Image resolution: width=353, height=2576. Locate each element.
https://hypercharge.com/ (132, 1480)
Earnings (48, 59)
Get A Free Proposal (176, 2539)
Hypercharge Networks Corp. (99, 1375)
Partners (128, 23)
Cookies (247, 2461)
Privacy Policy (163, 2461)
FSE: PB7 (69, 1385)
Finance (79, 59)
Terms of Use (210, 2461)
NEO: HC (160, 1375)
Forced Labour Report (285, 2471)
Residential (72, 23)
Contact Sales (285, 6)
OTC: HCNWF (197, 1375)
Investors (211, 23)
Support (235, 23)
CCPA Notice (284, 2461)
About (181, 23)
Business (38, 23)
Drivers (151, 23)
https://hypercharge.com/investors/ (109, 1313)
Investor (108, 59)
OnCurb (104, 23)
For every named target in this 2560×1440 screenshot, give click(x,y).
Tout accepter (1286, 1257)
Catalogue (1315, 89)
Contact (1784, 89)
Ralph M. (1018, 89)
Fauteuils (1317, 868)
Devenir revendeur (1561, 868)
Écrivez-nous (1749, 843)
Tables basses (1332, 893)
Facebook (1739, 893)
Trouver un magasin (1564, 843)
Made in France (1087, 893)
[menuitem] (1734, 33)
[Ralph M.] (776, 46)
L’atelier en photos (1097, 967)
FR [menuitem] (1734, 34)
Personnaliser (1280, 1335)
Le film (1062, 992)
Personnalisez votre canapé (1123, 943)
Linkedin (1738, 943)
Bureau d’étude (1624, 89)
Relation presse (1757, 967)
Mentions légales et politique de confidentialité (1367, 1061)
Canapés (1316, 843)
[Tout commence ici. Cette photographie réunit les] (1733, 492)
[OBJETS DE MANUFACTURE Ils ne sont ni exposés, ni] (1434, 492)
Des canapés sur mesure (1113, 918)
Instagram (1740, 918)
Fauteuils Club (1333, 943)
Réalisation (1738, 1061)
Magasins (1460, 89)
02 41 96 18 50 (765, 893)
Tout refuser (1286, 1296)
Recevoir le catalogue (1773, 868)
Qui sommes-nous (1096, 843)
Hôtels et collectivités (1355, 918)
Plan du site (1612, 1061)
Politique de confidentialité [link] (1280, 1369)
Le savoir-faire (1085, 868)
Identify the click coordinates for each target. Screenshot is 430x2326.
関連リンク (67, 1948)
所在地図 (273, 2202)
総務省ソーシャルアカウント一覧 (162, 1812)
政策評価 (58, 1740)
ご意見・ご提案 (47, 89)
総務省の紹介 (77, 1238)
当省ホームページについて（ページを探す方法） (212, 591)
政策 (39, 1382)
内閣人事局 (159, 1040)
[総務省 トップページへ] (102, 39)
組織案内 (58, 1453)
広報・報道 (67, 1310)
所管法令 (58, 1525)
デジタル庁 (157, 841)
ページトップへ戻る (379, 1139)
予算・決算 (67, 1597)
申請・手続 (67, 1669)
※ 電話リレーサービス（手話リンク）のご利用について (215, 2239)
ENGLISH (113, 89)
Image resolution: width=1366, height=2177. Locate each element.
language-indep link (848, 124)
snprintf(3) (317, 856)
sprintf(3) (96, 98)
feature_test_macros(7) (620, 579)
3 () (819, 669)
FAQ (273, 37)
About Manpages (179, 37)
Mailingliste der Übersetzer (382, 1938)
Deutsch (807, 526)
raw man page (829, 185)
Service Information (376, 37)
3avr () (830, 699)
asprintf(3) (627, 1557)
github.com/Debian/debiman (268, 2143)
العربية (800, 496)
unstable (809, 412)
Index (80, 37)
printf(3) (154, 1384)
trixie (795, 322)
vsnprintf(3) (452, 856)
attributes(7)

--

### What you should do
The stretch of entries above that starts with the line containing "Le film (1062, 992)" and goes on through the line containing "[OBJETS DE MANUFACTURE" is to be transcribed exactly, and no other line is to be transcribed.

### Output below
Le film (1062, 992)
Personnalisez votre canapé (1123, 943)
Linkedin (1738, 943)
Bureau d’étude (1624, 89)
Relation presse (1757, 967)
Mentions légales et politique de confidentialité (1367, 1061)
Canapés (1316, 843)
[Tout commence ici. Cette photographie réunit les] (1733, 492)
[OBJETS DE MANUFACTURE Ils ne sont ni exposés, ni] (1434, 492)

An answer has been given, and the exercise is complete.